Dinosaurs and Our Destiny

New research from Ghost Ranch finds carbon dioxide led to weather extremes for dinosaurs

Amid the red and tan hills near Ghost Ranch is a fossil dig site that’s been unveiling some of the distant past and solving a mystery that’s long troubled paleontologists. Why did large, plant-eating dinosaurs spend 30 million years of the time they roamed the earth avoiding the equator?

At the time, more than 200 million years ago, the earth's continents were merged in one massive landmass, Pangea, and New Mexico sat near its equator, about 12 degrees north, rather than the 36 degrees north it is now.

"It's been something that has been noticed for decades that [dinosaurs are] just missing, and people have put out there 'Well, maybe it's related to climate change,' but there hasn't been any kind of mechanistic link," says Jessica Whiteside, a geochemist from the University of Southampton in the United Kingdom and lead author of a study published in June in the Proceedings of the National Academy of Sciences that posits a link.

"What we were able to show was that it wasn't just that it was warm, but that there were these wild extremes in climate because of the higher carbon dioxide of four to six times what we have today," Whiteside says.

That era's so-called hothouse planet, with no polar ice caps and carbon dioxide levels as high as 2,400 parts per million (the planet now is just over 400 ppm), swung through extremes at its tropical latitudes. Droughts were followed by monsoons and punctuated by wildfires that burned as hot as 600 C (1,112 F). Plant life was repeatedly wiped out and soil composition changed so radically as to transform the ecosystem in as little as 10 to 100 years, Whiteside says.

"This unpredictably varying climate made it a tough place to live because you never know might what come next in terms of the environment," says Randall Irmis, curator of paleontology for the University of Utah and a co-author of the study.
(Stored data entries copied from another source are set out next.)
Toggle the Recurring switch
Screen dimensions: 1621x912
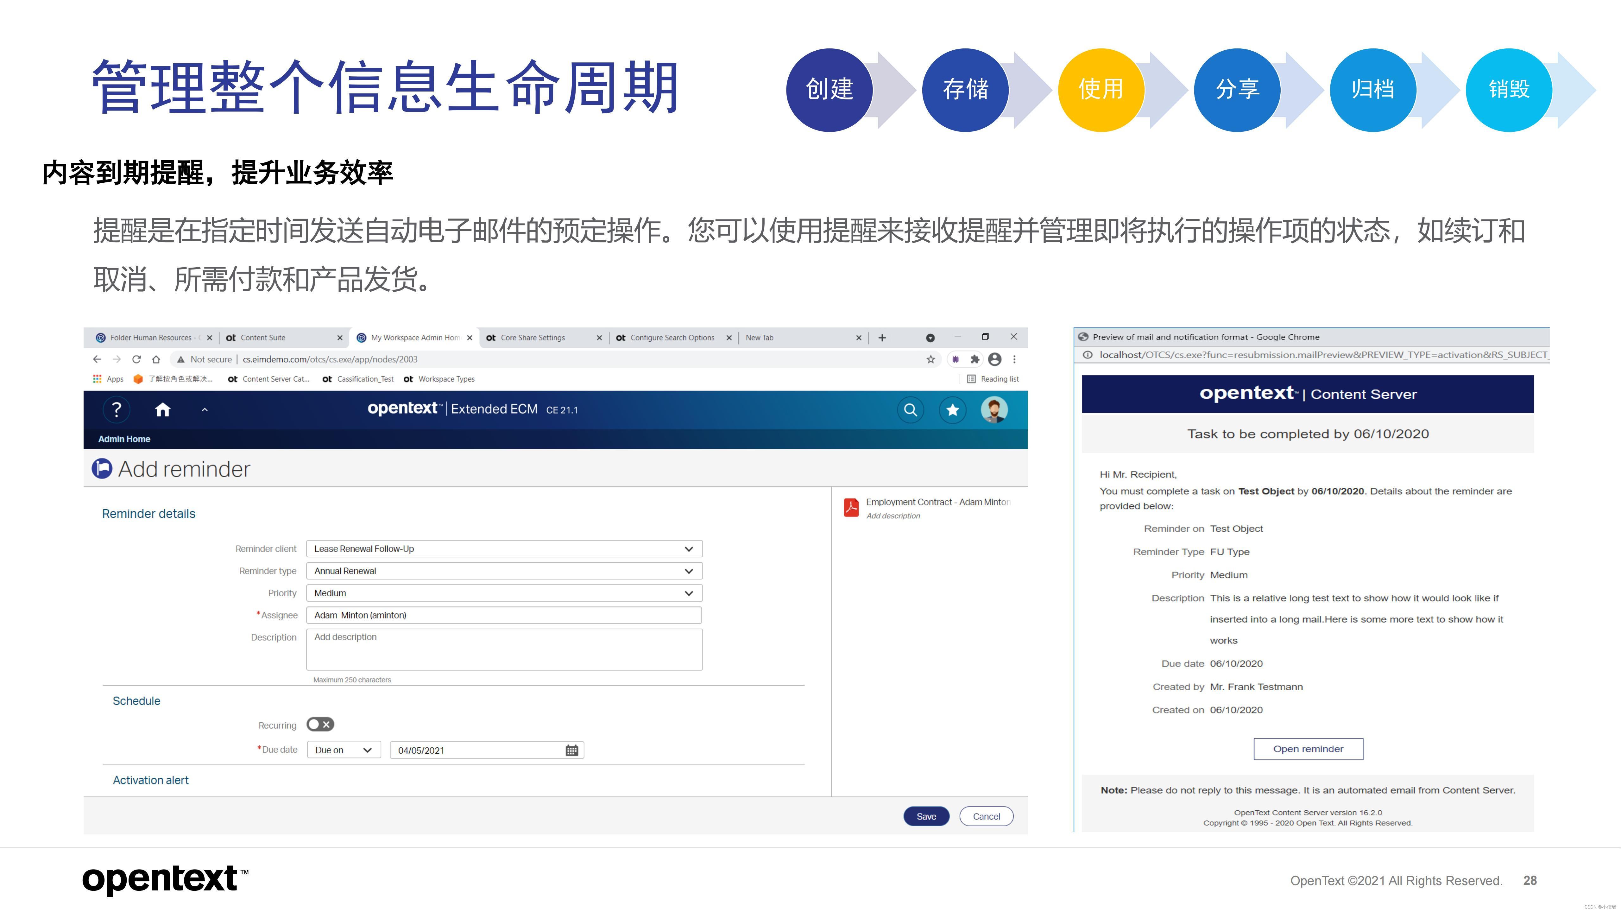point(320,724)
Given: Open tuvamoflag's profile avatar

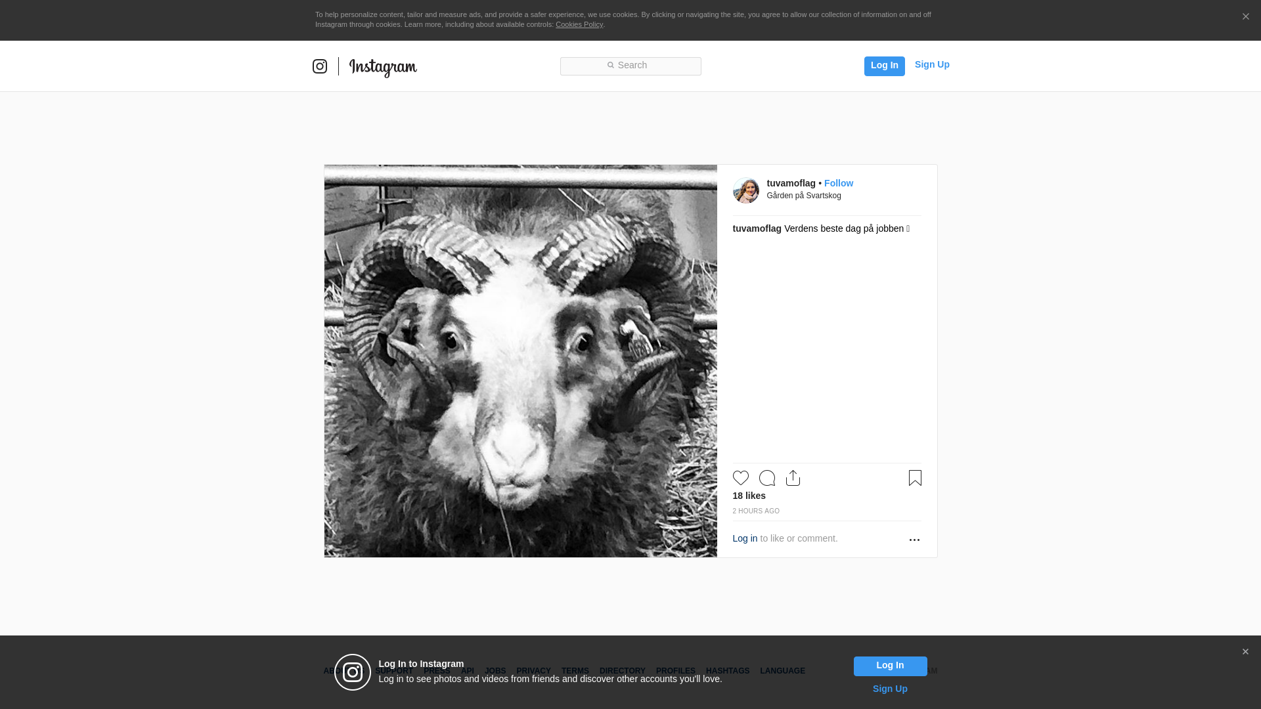Looking at the screenshot, I should 745,190.
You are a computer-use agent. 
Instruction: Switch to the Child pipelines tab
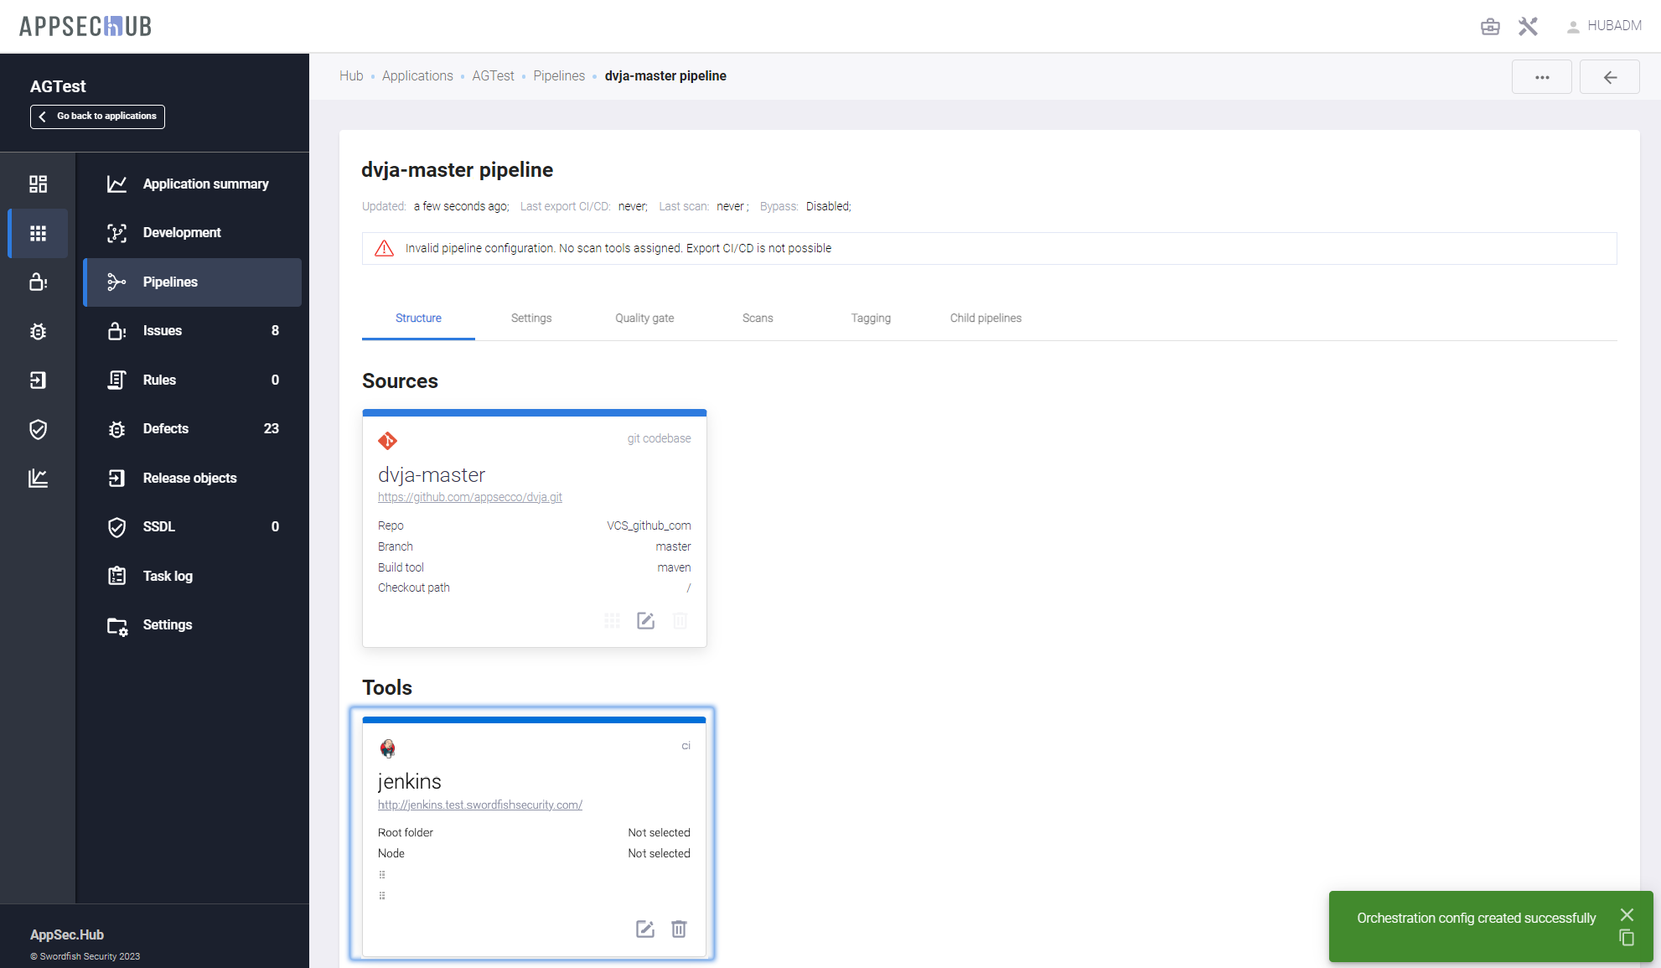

Changes occurred too quickly for dinosaurs to adapt. Without consistent food sources, large, warm-blooded herbivorous dinosaurs simply stayed away from the tropics and dominated other parts of the world. Ghost Ranch is, instead, known for Coelophysis, a small, two-legged carnivore.

"When you're a carnivore, you can be very flexible—you can eat anything you can fit in your mouth, so you can change your specific diet more than, say, an herbivore that requires certain types of plants to be around," Irmis says.

The study assembled researchers from eight institutions and used multiple sources of data—fossils, pollen, spores, charcoal from wildfires and soil chemistry—to examine the climate and ecology of the era in which dinosaurs first appeared. The team has been spending several weeks at the ranch near Abiquiú each year since 2006 to study dinosaur origins and early evolution.

"In North America, there's no better place to investigate that than at Ghost Ranch, because there are so many different fossils there, and it's such a rich record," Irmis tells SFR.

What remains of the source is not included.